[Exercise prompt]
Every line below that includes the word "section" needs to be copied.

[[ Exercise materials open ]]

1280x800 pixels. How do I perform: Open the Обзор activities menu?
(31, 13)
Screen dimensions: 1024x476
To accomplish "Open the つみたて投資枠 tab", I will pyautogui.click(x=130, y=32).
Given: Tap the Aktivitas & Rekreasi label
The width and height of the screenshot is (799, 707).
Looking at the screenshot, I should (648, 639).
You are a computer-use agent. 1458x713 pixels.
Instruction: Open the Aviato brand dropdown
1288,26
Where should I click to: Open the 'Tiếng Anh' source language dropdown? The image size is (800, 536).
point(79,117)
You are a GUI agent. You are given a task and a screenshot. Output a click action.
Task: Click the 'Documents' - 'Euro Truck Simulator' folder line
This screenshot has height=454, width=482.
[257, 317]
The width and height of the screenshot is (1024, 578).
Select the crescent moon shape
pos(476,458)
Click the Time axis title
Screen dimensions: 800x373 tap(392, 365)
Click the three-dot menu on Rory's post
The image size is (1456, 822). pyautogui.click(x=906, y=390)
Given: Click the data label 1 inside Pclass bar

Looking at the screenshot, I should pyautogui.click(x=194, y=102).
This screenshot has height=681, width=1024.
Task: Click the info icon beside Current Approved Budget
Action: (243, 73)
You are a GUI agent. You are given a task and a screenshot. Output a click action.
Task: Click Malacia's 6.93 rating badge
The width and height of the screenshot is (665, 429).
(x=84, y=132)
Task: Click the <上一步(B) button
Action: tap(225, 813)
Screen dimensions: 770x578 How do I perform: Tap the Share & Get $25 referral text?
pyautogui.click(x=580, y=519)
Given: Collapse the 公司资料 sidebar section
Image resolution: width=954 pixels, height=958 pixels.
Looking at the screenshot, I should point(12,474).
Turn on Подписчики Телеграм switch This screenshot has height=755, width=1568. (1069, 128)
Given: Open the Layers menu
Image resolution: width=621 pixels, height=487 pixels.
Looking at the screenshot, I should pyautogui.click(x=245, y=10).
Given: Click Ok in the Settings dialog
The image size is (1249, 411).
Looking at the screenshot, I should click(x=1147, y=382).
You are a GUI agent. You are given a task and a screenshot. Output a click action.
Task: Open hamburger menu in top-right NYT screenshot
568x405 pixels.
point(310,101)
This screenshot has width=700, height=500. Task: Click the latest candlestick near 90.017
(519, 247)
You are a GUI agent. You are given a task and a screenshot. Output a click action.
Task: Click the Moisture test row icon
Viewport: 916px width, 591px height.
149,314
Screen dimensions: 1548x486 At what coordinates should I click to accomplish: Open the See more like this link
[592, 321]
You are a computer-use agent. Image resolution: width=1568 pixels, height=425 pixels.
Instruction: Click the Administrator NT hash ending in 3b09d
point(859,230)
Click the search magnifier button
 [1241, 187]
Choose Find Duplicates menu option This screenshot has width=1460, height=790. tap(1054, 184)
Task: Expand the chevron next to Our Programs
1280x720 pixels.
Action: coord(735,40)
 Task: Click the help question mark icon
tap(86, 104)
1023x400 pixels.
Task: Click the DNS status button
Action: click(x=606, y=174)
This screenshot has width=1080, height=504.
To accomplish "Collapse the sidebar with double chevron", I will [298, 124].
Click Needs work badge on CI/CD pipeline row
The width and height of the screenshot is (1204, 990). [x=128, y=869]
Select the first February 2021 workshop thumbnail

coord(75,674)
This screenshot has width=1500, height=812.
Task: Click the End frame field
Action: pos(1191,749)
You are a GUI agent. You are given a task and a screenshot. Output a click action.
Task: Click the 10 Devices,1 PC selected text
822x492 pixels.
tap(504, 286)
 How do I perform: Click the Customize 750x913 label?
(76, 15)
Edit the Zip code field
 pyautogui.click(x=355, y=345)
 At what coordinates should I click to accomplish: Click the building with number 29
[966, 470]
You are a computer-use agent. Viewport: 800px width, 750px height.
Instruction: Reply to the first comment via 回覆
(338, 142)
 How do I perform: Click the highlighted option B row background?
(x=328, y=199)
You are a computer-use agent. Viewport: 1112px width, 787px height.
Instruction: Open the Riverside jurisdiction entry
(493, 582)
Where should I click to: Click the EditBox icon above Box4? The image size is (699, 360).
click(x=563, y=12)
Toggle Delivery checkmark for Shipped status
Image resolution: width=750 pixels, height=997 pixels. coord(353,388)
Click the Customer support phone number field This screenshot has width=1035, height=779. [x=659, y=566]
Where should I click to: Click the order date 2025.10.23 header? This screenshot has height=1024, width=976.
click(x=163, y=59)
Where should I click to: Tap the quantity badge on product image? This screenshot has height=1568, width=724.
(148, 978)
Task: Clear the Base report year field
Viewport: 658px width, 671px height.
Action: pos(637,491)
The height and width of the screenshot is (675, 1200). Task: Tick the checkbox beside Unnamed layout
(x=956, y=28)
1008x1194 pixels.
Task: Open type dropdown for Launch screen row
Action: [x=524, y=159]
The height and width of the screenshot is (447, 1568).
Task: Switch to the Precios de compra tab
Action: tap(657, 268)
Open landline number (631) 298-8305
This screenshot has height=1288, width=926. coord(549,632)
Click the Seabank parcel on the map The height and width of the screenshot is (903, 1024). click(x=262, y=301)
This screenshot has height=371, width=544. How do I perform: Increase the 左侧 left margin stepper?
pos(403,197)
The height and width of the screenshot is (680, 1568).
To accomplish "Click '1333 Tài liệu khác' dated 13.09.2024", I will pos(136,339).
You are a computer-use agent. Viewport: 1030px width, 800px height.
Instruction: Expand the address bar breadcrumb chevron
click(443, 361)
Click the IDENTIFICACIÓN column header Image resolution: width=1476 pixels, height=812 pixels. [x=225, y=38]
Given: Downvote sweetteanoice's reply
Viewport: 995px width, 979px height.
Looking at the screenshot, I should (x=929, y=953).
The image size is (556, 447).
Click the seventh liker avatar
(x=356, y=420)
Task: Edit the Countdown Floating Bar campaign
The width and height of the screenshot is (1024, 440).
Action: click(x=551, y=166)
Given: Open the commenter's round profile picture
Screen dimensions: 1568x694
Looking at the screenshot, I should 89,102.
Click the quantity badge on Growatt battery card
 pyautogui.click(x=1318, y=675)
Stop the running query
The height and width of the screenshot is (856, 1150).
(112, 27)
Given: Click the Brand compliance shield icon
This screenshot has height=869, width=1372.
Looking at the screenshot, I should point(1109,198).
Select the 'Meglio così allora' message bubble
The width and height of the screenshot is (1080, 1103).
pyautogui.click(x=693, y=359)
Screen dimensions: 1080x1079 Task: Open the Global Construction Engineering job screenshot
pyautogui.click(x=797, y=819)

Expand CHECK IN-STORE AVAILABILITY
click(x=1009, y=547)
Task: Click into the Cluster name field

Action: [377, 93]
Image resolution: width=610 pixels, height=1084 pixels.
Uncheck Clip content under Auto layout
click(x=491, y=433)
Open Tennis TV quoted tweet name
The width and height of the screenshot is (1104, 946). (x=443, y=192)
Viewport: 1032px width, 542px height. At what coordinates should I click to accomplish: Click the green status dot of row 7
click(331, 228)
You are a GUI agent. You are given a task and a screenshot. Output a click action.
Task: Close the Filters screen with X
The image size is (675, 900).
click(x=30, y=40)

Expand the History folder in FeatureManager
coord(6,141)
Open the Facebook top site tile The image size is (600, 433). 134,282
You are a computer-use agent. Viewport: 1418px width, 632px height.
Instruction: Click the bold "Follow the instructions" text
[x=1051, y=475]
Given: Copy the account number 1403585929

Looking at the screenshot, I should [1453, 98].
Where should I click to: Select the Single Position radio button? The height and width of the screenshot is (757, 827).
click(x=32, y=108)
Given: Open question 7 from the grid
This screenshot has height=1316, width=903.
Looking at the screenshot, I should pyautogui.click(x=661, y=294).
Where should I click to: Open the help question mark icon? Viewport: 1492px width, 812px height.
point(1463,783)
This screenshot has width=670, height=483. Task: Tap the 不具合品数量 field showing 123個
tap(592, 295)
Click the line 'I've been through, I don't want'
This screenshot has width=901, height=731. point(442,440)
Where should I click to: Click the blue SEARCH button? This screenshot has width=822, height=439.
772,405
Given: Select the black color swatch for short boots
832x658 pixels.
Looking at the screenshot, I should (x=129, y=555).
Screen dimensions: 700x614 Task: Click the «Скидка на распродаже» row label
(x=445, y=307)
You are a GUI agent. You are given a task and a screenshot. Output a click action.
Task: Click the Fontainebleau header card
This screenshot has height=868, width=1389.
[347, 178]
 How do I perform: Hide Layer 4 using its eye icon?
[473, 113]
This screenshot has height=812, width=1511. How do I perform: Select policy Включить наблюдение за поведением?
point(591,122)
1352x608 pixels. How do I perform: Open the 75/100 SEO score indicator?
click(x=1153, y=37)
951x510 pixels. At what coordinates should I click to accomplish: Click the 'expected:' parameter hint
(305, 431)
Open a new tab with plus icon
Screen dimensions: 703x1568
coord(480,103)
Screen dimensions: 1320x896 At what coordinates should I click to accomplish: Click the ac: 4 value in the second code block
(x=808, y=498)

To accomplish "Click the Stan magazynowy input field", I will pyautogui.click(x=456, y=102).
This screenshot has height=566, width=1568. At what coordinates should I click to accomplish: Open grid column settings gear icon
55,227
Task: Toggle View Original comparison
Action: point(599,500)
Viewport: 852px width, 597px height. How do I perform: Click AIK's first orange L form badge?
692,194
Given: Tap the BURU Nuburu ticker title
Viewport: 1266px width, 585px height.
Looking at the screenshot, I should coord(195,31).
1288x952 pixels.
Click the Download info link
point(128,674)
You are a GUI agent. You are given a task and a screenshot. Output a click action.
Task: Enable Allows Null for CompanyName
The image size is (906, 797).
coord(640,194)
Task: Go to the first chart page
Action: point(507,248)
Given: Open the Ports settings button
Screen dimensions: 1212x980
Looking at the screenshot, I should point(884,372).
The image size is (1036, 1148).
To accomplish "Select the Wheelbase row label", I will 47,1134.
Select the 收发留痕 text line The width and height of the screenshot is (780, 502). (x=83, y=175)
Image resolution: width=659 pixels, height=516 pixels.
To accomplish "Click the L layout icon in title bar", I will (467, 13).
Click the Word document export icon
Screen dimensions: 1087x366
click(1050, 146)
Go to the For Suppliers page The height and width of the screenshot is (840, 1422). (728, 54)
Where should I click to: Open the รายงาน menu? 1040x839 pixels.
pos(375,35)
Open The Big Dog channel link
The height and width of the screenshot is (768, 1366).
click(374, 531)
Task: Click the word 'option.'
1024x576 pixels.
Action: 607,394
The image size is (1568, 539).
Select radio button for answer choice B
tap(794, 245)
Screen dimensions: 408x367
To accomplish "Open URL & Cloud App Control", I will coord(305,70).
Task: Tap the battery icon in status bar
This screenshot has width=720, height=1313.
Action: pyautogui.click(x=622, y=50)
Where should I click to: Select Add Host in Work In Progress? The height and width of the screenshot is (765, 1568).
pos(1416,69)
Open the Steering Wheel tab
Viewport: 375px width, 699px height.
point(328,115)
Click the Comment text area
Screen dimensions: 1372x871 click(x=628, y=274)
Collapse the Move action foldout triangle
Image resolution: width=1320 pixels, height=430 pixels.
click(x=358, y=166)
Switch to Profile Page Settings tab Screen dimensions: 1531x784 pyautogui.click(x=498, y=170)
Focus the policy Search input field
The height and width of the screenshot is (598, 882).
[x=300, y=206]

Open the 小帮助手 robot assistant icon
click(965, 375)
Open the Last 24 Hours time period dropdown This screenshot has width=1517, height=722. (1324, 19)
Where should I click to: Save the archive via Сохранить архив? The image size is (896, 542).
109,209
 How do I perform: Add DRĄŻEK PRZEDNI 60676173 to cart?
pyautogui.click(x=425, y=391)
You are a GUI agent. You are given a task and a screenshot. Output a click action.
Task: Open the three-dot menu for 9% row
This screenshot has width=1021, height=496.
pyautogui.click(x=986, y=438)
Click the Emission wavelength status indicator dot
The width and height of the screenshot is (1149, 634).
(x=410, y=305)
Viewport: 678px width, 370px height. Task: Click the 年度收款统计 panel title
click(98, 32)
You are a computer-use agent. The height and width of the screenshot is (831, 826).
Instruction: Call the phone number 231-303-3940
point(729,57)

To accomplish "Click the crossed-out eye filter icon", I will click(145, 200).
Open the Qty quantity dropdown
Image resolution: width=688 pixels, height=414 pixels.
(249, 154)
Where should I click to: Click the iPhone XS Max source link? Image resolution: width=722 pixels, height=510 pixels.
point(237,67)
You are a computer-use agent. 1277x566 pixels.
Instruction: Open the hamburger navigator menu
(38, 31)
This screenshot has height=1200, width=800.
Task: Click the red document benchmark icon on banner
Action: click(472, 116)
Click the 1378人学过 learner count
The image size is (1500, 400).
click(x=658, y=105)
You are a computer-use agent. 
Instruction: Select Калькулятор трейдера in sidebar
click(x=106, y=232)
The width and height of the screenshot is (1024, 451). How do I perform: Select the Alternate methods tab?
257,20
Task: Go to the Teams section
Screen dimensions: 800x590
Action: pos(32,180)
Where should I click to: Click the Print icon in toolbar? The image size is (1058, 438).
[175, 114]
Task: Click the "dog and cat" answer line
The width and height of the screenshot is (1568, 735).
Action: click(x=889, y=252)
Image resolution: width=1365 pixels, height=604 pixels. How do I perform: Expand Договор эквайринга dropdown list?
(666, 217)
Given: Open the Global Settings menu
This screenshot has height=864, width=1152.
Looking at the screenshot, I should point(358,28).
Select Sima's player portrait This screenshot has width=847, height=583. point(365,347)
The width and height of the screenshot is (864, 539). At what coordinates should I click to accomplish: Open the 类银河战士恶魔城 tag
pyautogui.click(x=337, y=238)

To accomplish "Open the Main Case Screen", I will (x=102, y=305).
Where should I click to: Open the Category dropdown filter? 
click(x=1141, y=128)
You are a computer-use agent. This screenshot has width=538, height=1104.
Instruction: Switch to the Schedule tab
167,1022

[[ Exercise materials closed ]]

[Response area]
Given: Collapse the 公司资料 sidebar section
Task: Go to the Teams section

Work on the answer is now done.